Kai Ryssdal: Economists like to say that incentives matter. Make something lucrative or painful enough, and people are going to change their behavior.
That truism is playing out for a lot of public employees, as their retirement benefits are put at risk in state budget negotiations.
From WUWM in Milwaukee, Erin Toner explains.
Erin Toner: For the past two decades, 57-year-old Janet Badura worked with thousands of families as an employee of Milwaukee County. She helped parents of severely disabled children find support services, like respite care and summer camp.
Janet Badura: Well, I always thought public service was a noble profession, and I still do. I think there’s something very satisfying with working for the public good. A person with a disability myself, I have received services in the past, growing up, and so I always felt that I needed to give back.
But earlier this month, Badura signed her retirement papers, even though she planned to continue working for at least another year. She’s getting out now because state lawmakers here have approved a bill stripping public employee unions of most of their bargaining rights.
Badura worried that without collective bargaining, her agreed-upon retirement benefits could change if existing contracts were re-written.
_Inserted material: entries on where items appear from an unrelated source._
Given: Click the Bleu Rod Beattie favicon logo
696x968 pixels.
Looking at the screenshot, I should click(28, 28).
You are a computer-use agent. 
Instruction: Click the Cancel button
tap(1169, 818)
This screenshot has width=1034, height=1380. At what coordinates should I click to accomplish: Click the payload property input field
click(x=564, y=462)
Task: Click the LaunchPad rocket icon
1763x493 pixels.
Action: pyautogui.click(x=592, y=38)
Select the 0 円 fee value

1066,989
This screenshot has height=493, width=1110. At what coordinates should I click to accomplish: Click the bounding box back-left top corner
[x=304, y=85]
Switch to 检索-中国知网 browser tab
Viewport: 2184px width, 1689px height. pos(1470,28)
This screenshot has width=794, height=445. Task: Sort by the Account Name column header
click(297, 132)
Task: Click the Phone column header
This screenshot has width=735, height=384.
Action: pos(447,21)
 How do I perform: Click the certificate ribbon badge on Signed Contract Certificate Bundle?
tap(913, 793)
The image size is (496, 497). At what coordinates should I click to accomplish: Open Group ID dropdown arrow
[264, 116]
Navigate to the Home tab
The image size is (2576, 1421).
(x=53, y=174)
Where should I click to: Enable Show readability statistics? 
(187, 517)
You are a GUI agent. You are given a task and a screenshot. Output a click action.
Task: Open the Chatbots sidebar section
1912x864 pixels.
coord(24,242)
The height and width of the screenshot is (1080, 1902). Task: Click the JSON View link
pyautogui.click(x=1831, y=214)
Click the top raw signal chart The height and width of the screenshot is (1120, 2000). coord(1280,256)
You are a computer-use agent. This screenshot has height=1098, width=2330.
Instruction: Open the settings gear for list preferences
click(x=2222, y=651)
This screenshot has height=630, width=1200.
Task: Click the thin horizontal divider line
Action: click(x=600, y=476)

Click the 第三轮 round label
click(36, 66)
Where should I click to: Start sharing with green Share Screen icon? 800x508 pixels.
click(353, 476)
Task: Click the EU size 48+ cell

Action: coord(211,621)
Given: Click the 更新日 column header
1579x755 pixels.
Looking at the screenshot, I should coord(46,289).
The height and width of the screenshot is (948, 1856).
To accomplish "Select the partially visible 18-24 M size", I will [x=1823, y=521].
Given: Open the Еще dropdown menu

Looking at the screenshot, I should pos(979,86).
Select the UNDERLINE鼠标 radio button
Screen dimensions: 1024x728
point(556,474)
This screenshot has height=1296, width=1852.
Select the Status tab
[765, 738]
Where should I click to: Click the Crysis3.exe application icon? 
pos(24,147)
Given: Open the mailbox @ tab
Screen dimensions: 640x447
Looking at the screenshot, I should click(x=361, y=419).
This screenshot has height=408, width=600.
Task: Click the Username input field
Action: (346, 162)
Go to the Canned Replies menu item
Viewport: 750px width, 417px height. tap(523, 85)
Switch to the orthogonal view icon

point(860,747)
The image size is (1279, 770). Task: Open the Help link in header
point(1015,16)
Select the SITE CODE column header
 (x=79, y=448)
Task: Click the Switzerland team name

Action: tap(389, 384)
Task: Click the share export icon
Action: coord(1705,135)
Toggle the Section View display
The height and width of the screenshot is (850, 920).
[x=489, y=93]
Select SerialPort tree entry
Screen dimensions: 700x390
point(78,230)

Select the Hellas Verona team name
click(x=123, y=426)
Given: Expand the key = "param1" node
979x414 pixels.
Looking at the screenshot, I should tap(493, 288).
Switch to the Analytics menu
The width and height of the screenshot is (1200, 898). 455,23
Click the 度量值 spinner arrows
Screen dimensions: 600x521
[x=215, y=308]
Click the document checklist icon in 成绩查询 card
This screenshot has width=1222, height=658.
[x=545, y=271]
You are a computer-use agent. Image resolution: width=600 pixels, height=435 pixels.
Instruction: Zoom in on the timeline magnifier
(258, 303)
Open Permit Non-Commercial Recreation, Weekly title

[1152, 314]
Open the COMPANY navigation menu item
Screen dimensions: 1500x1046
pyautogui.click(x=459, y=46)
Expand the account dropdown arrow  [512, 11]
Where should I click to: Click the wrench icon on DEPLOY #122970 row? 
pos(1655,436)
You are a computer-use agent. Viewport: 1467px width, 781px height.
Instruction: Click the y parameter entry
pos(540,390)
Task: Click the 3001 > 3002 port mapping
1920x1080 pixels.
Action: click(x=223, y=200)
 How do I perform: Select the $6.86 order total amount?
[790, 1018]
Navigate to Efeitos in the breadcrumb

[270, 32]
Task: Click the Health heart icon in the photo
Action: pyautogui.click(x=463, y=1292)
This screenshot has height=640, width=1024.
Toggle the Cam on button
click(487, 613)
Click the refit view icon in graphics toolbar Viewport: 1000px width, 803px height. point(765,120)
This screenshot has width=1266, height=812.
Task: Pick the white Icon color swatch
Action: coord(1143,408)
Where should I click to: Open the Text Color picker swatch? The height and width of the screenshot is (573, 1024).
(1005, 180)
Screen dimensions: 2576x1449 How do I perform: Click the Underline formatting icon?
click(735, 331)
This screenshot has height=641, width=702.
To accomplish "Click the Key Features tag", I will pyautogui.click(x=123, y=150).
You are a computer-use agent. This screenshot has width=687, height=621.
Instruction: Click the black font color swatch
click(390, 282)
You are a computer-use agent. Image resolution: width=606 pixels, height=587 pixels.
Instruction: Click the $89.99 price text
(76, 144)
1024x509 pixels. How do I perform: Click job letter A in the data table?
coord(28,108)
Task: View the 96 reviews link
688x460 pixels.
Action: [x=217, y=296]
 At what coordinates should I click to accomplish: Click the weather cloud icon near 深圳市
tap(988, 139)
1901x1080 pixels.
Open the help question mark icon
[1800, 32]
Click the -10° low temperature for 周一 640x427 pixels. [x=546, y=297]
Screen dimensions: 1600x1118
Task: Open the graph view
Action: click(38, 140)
Several of Badura’s colleagues have reluctantly made the same decision.
Badura: I think it was really scary because our pensions aren’t that great. And no one wanted to retire.
Badura and her co-workers are among more than 200 Milwaukee County employees who retired between January and March — a 65 percent increase over the same period a year ago.
Gerry Schroeder is head of the county’s retirement system.
Gerry Schroeder: Janitors to entry-level clerical positions to management level. It transcends worker classification.
Along with those local government workers, nearly 5,000 state of Wisconsin employees also applied for retirement in the first quarter. It’s a choice civil servants around the country are facing as more states consider scaling back public employee benefits. In Oregon and New Jersey, public employee retirements were up about 50 percent.
Tim Sheehy is president of the Metropolitan Milwaukee Association of Commerce. He says the early retirements, along with changes to public employee health and retirement benefits, will help Wisconsin’s bottom line.
Tim Sheehy: There’s no question that the state has a tremendous fiscal imbalance. It’s got a $3.6 billion deficit. It’s a deficit we’ve carried since I can remember, and so this is an opportunity to kind of right the ship.
Many in the ranks of the newly retired are teachers. Sixty-year-old Claudia Caves teaches English at Kettle Moraine High School in southeast Wisconsin. She’s leaving the classroom for good this summer, three years earlier than planned.
Claudia Caves: I have a master’s degree plus 36 credits and I’m a National Board-certified teacher, and I’m taking all that experience right out the door with me.
The rush among some public employees to enter their Golden Years early could be a mixed blessing. Governments save a lot of money when their more senior and highest-paid employees leave. But those workers take with them a wealth of knowledge and experience.
Brooks Holtom is a professor of management at Georgetown University.
Brooks Holtom: If you believe that people continually improve their skills over time, losing your most experienced workers could be very difficult for an organization.
But it appears some local governments are having it both ways: cutting costs and keeping experience. In Wisconsin, some new retirees who’ve started collecting their pensions have been hired back into their old government jobs — as contract workers without benefits.
In Milwaukee, I’m Erin Toner for Marketplace.